Felipe Rincon, Mastercard Vice President for Latin American Public Affairs expressed optimism about the opportunities to level up Bolivia payment standards. To accelerate e-payment options in Bolivia he recommended approaching e-payment systems from a competitive standpoint that elevates consumer preferences; this will enable creative solutions and innovations that are tailored to improve the end user experience. He also recommended looking at Bolivian payment regulations.
Panel 4: Digital Policies and Laws for MSMES – Local, Regional, and Global Best Practices
Marcos Pueyrredon, President of the eCommerce Institute, moderated the fourth panel. He highlighted that today’s lively debate shows the diversity of viewpoints in our ecosystem, and the necessity of having dialogues like today’s.
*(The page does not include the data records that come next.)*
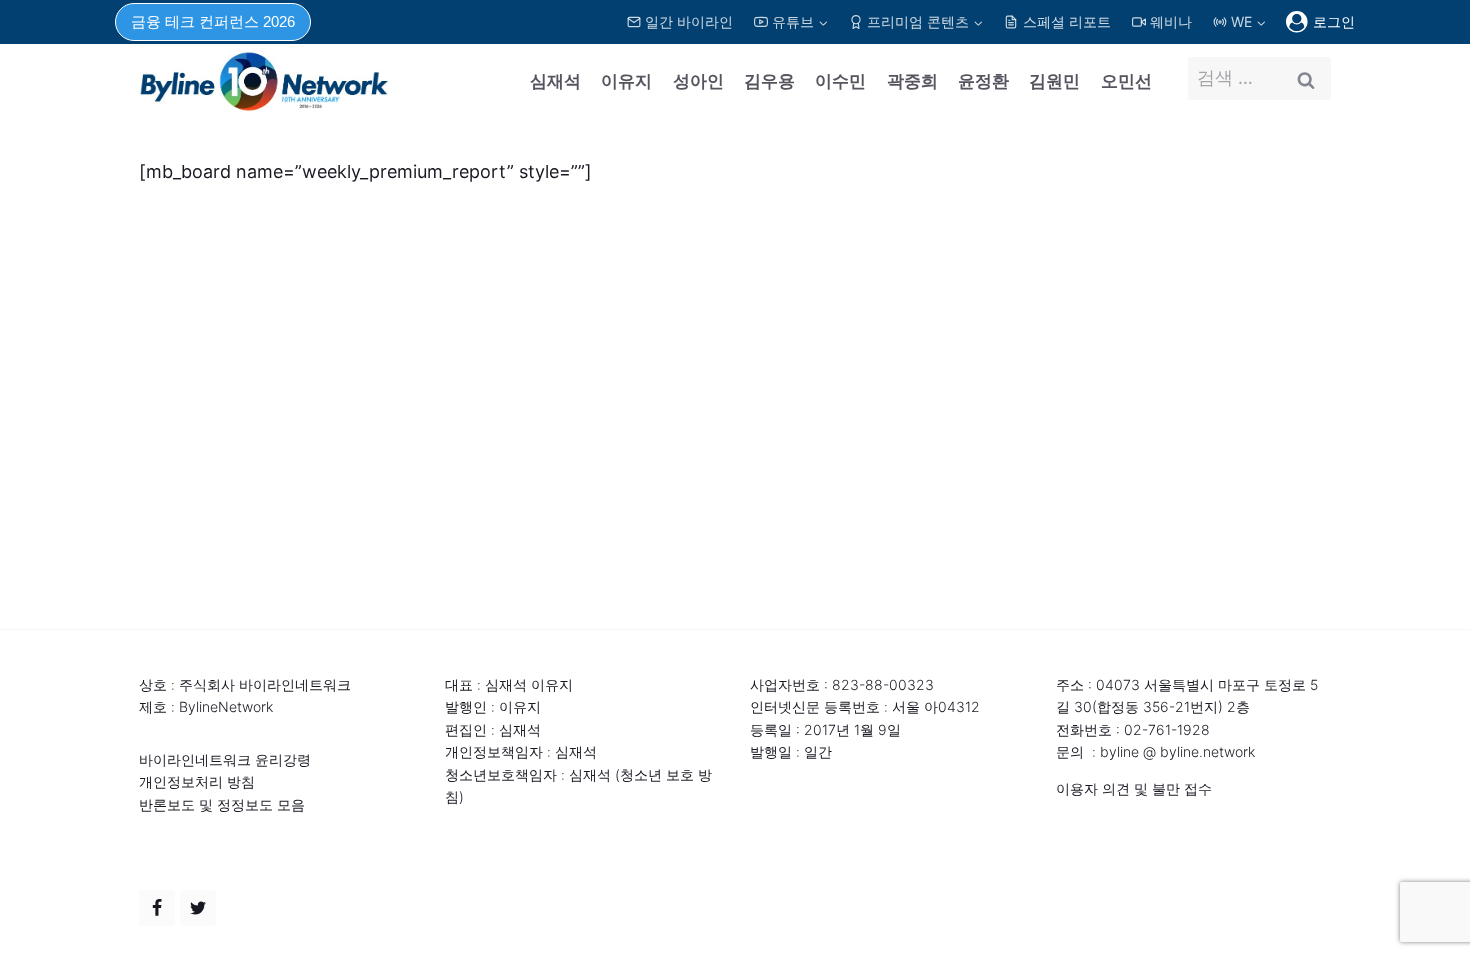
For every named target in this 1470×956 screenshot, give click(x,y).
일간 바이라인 (689, 21)
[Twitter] (198, 908)
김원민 (1054, 81)
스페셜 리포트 (1067, 21)
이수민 (840, 81)
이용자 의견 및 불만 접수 (1134, 788)
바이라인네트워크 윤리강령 (225, 759)
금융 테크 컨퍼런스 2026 (213, 21)
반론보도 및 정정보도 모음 (222, 804)
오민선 (1126, 81)
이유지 (626, 81)
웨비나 (1171, 21)
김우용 (769, 81)
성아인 (698, 81)
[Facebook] (157, 908)
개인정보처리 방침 (197, 781)
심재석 (555, 81)
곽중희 (912, 81)
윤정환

He posited that the pandemic presents an opportunity to experiment with strategies to use ecommerce as a business resilience strategy, making ecommerce more accessible.
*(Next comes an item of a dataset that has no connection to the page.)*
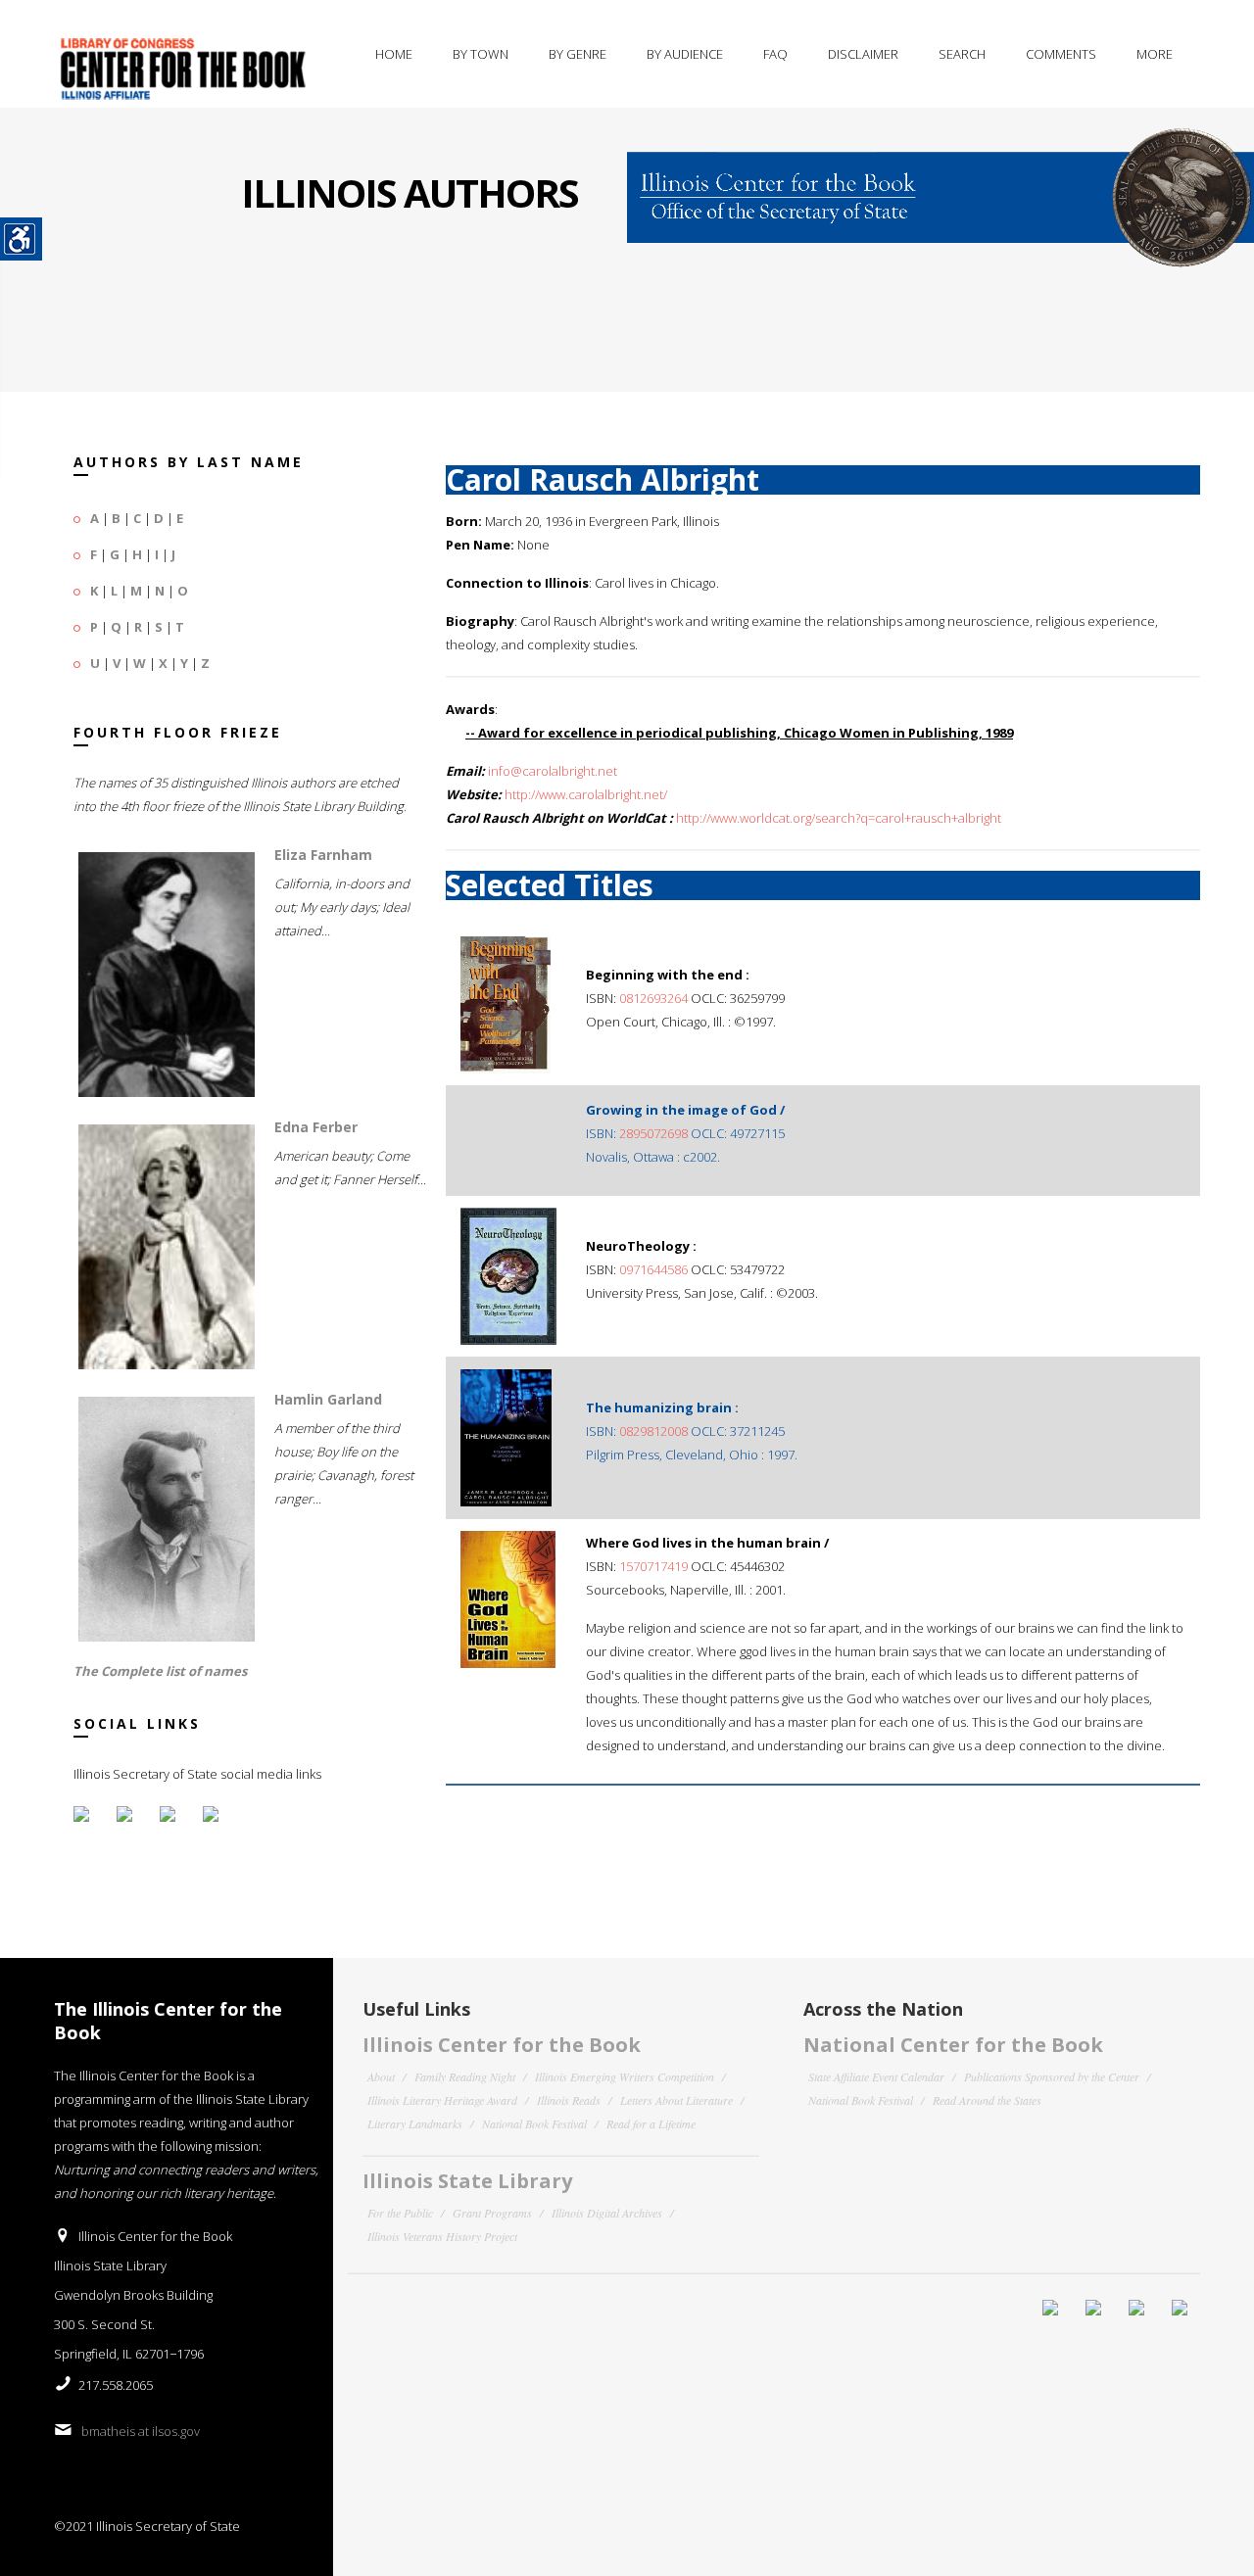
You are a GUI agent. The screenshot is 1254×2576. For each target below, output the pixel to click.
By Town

Suominen highlighted the rapid expansion of ecommerce regulation; the mapping that the eTrade Alliance has done in 52 countries, including Bolivia, shows that Brazil, Mexico, Uruguay, Argentina and Colombia are regional leaders; she observed two trends among successful countries – public private partnerships and multi-agency processes to promote ecommerce – and highlighted Ecommerce Plans in Costa Rica and Panama, that Nextrade facilitated and could be a good example to follow in Bolivia; they hosted working groups of 10 people that addressed different pillars of ecommerce; worked with Ministers of ITC, MSME agencies, private partners, etc.
The draft National Plan to ecommerce was refined through workshops and a virtual voting process. The resulting plan included strategies, goals for each area, actions, actors and KPIs. Ian Miranda, CAINCO’s Chief of Sectoral Research highlighted that CAINCO hosted a “Junta Empresarial” of twenty business leaders that advocate for ecommerce. These leaders’ chief concern is that there isn’t an Ecommerce Law; the Bolivian Law, according to the UNDP, does not address key ecommerce topics, such as data flows and localization; does not define data and security crimes/IT; and lacks regulation and standards recognized by Mercosur and other bodies.
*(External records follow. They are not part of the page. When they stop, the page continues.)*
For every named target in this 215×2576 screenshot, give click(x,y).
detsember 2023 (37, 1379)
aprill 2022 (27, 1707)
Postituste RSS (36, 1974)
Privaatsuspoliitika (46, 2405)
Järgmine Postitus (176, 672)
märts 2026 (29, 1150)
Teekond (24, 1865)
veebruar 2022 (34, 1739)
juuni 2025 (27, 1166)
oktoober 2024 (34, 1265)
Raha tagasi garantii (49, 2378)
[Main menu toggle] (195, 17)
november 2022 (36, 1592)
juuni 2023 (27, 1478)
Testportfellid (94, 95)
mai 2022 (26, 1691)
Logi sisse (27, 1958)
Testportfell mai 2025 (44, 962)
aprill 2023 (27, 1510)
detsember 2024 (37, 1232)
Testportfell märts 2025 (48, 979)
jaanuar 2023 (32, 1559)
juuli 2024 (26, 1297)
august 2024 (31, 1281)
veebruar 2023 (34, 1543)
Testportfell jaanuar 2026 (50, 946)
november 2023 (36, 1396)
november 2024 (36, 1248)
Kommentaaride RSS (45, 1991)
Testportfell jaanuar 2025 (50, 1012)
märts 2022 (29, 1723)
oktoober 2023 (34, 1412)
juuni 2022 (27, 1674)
In closing the panel, Mauricio Torrelio from the Bolivian Chamber of Commerce, expressed his agreement with other panelists. He outlined a series of burdensome regulations including inflexible invoicing (same rules apply to large and small businesses), excessive labor regulations, finance regulations introduced by law in 2008 that have been hard to operationalize, product regulations, and a number of other regulations have turned ecommerce into an obscure minefield. Much of the responsibility falls on the MSME, to comply with regulations that are hard to understand, which disincentivizes and increases the cost of going online.
Suominen expressed hope that the dialogue contributes to strengthening policies and that more public-private collaboration stems from this initial interaction, as we have seen in other countries. Her number one wish for the region’s future in ecommerce is a more robust ecommerce and technology talent pipeline.
Pueyrredon highlighted that co-creation of solutions is key; he will circulate the document with participants to move this collaboration forward; we have great examples in Argentina, Brazil, Chile and Mexico; and in spite of all the challenges we face, if there is public-private dialogue and we continue to build the talent base, the challenges ahead are surmountable.
Velasco called for the creation of an Ecommerce Law; the creation of government incentives to support MSMEs engagement in ecommerce; the development of ecommerce skills; and a need to accelerate MSMEs access to banking services.